Heads of two troubled hospitals leaving their posts

For the second time this week the head of a hospital that has faced significant safety concerns and public scrutiny over problems in the quality of its care has decided to step aside.

Yesterday, Roy Powell, president and CEO of Aria Health - the three facility network that includes a Frankford campus in Northeast Philadelphia where musician and community activist Joaquin Rivera, 63 died waiting for treatment in the ER last November – announced he would step aside when a successor is found. Powell, 55, has led Aria, which changed its name from Frankford Hospital last year, since 1996.

Aria spokeswoman Maria Cerceo Slade said there was no connection between Powell’s decision and the death of Rivera.

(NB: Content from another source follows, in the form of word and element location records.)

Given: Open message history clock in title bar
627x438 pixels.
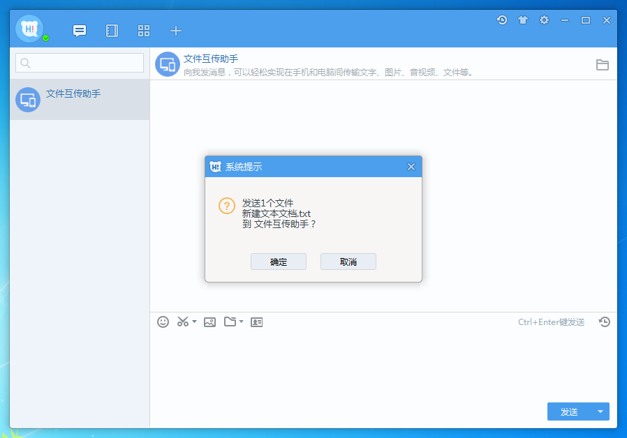Looking at the screenshot, I should (502, 20).
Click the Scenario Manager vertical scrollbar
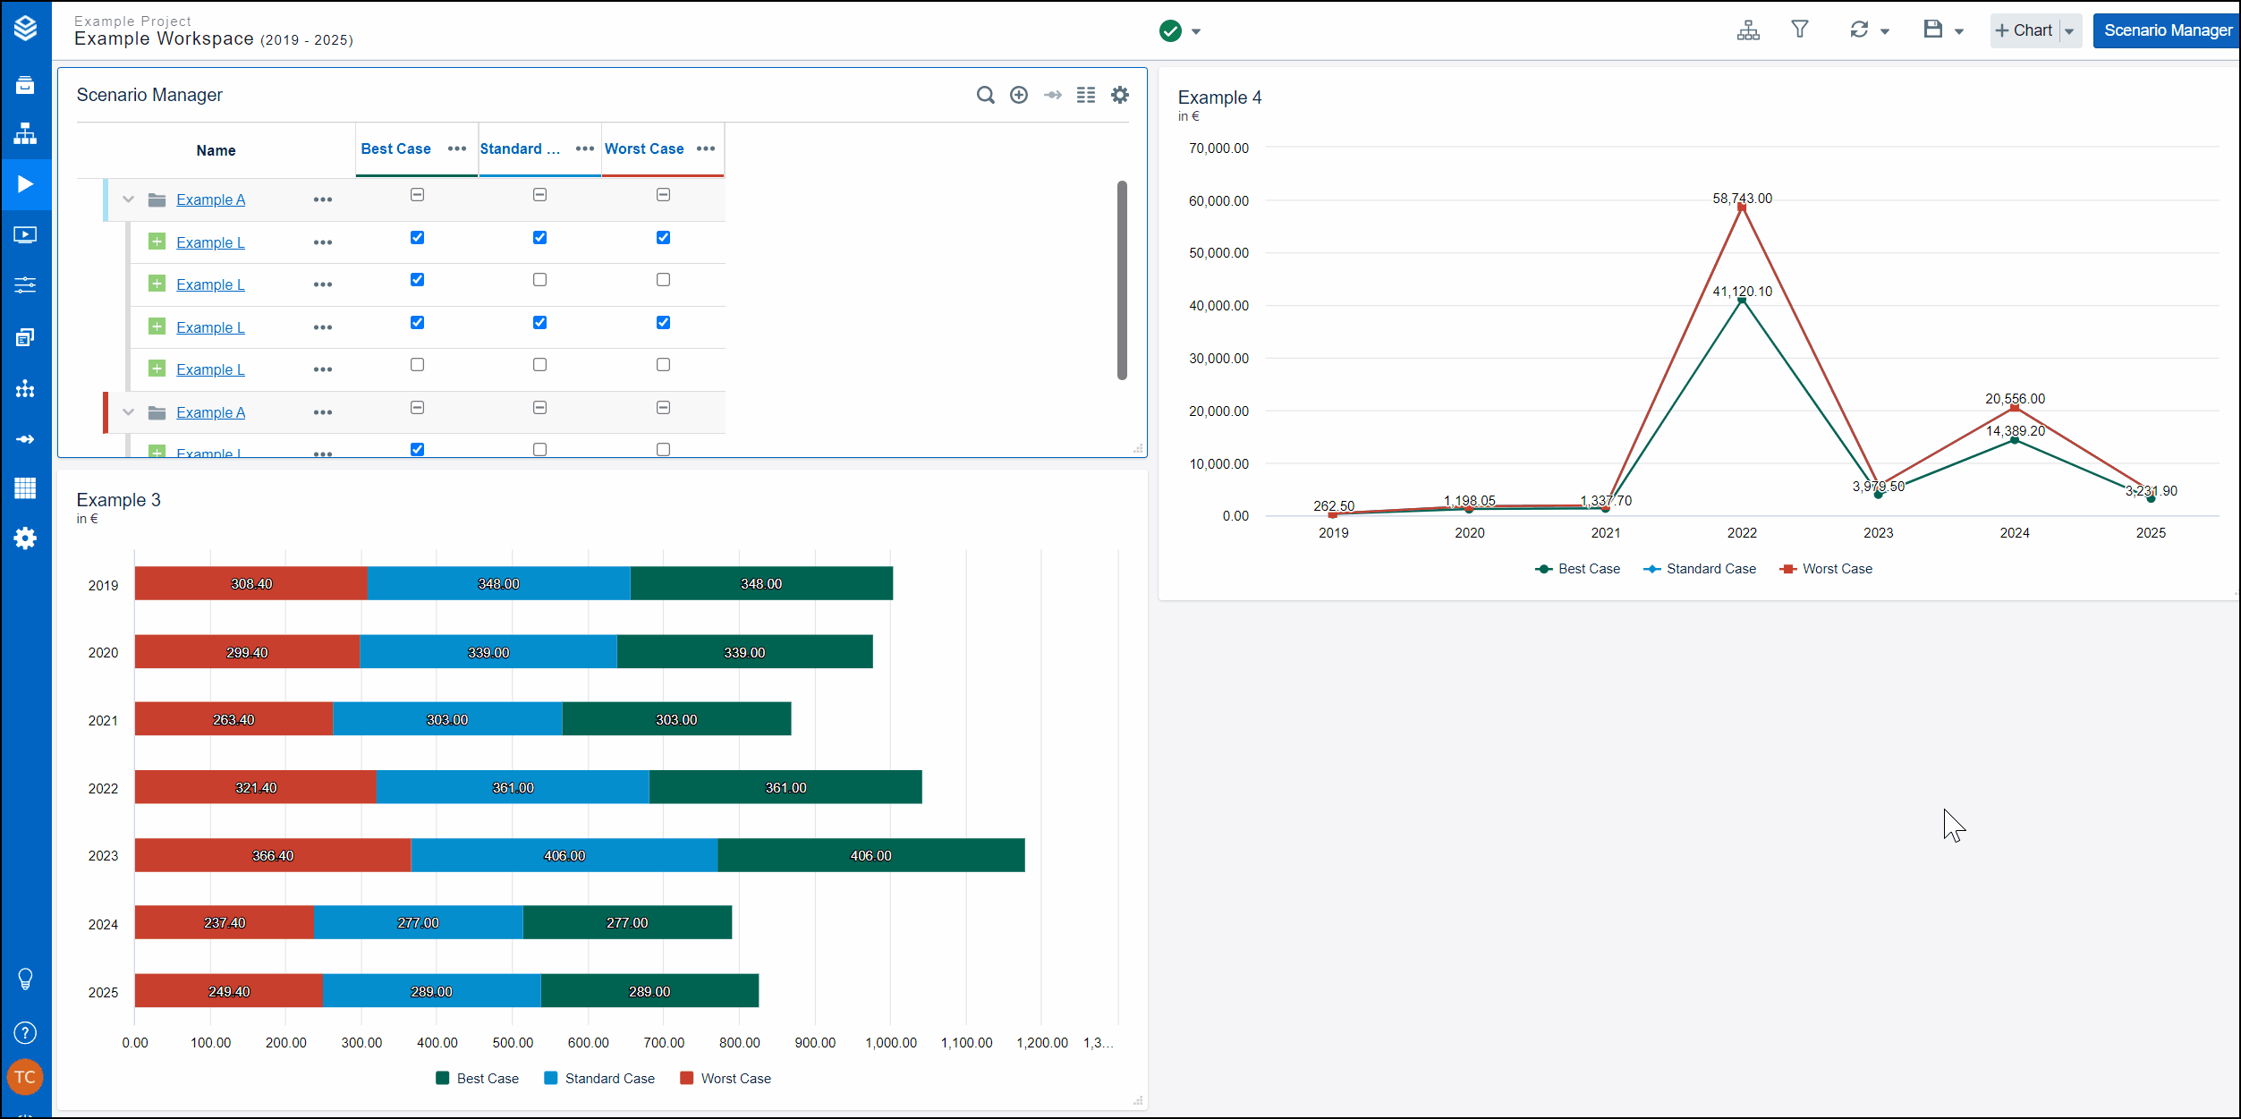 1122,280
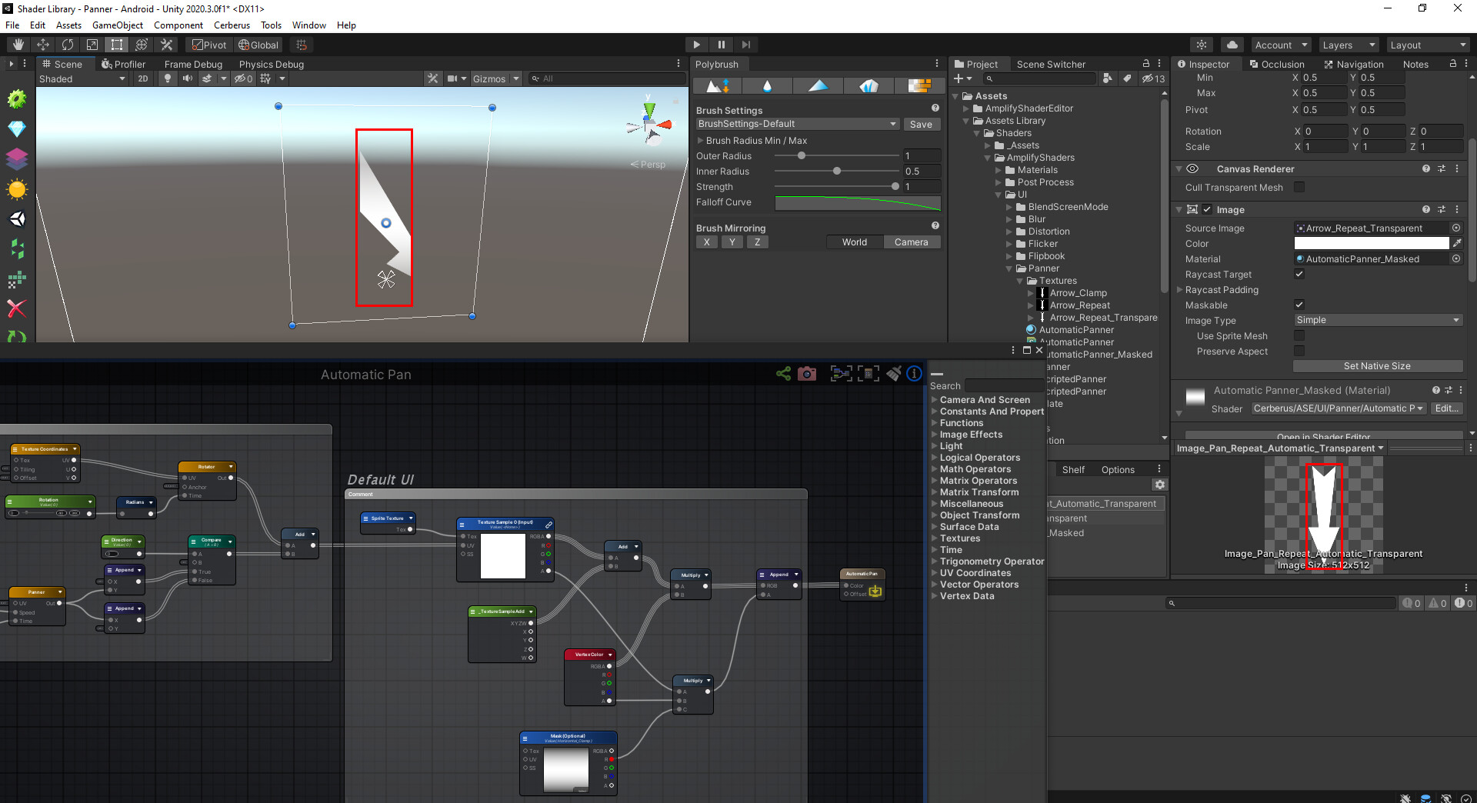Screen dimensions: 1477x803
Task: Open the shader graph info panel
Action: click(914, 374)
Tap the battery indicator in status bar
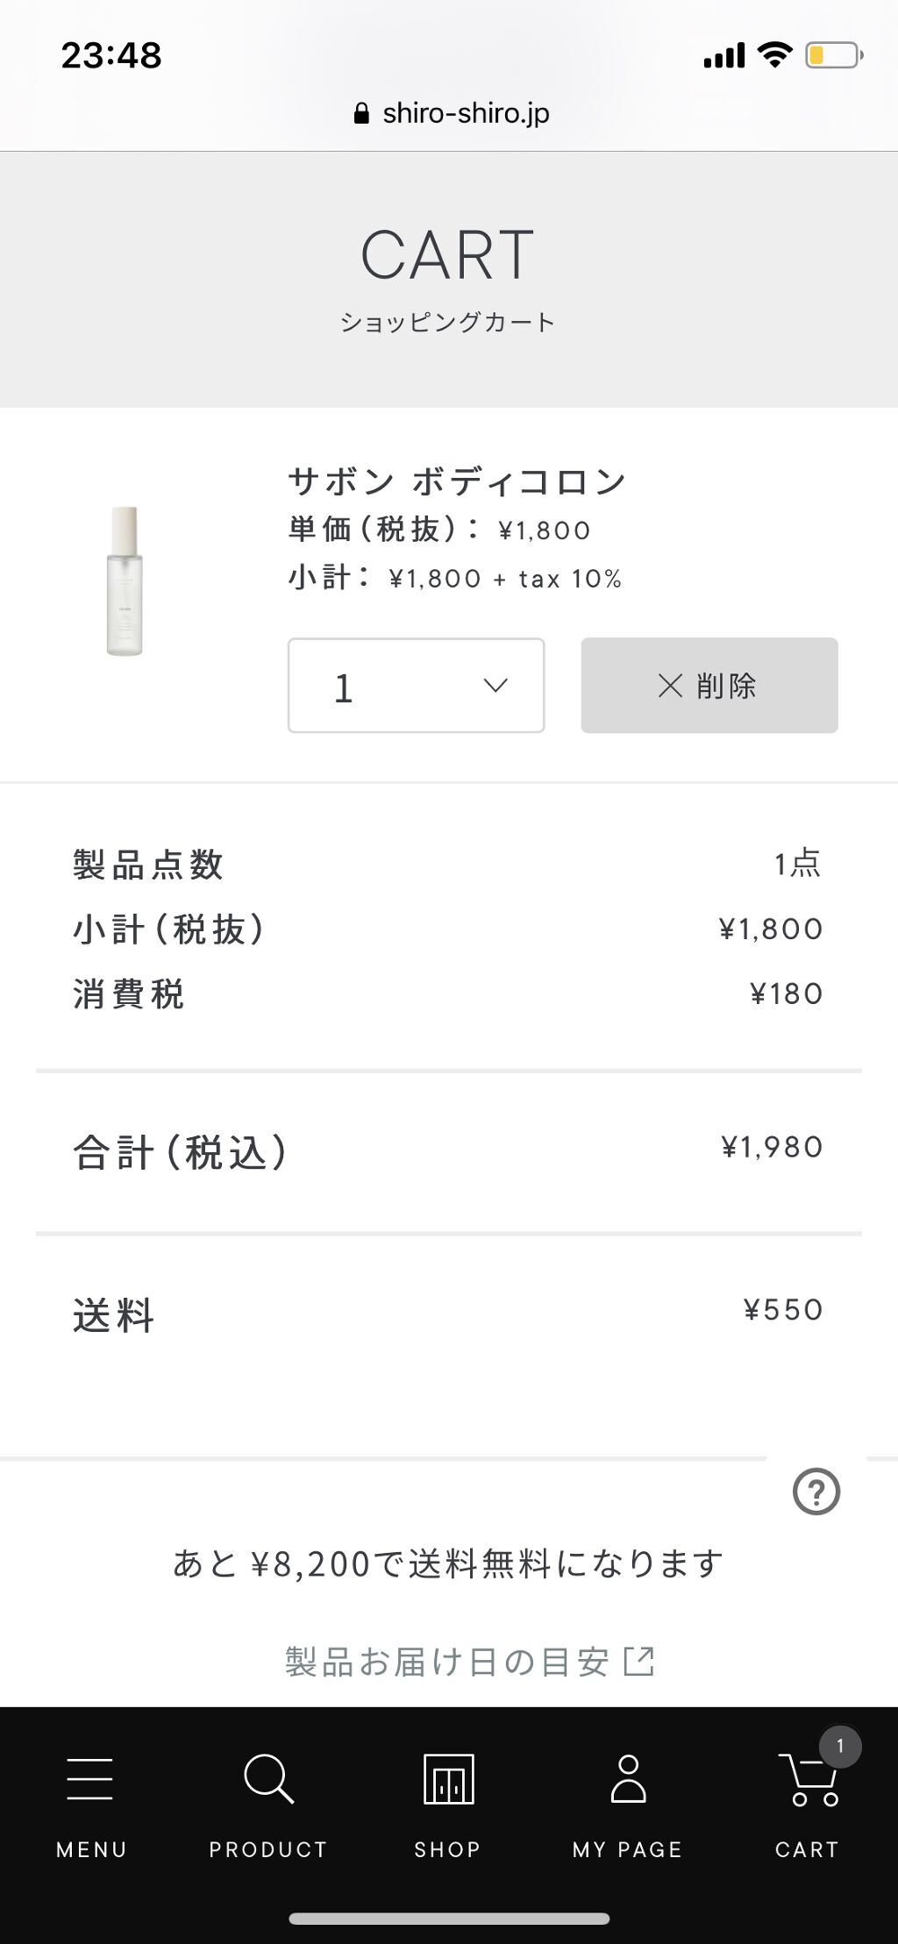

The incident, which included the theft of Rivera’s wristwatch after he died waiting for emergency care, resulted in a critical state review, a heated city council hearing, and questions over the Aria’s handling of the medicine and the aftermath of the patient’s death. Rivera’s family is suing the hospital.

Earlier this week, Richard S. Citron, director of the Philadelphia VA Medical Center announced that he would retire as of May 1 after 38 years working for the U.S. Department of Veterans Affairs. Citron’s hospital has faced congressional scrutiny and numerous investigations by federal regulators into a trouble prostate cancer treatment program that incorrectly dosed 97 veterans with radiation.

So far, 31 veterans or the wives of veterans have filed claims seeking a total of $58 million from the VA.

Citron, his immediate boss – network director Michael Moreland – members of congress and others have said the director was not pressured to retire as a result of problems a the hospital.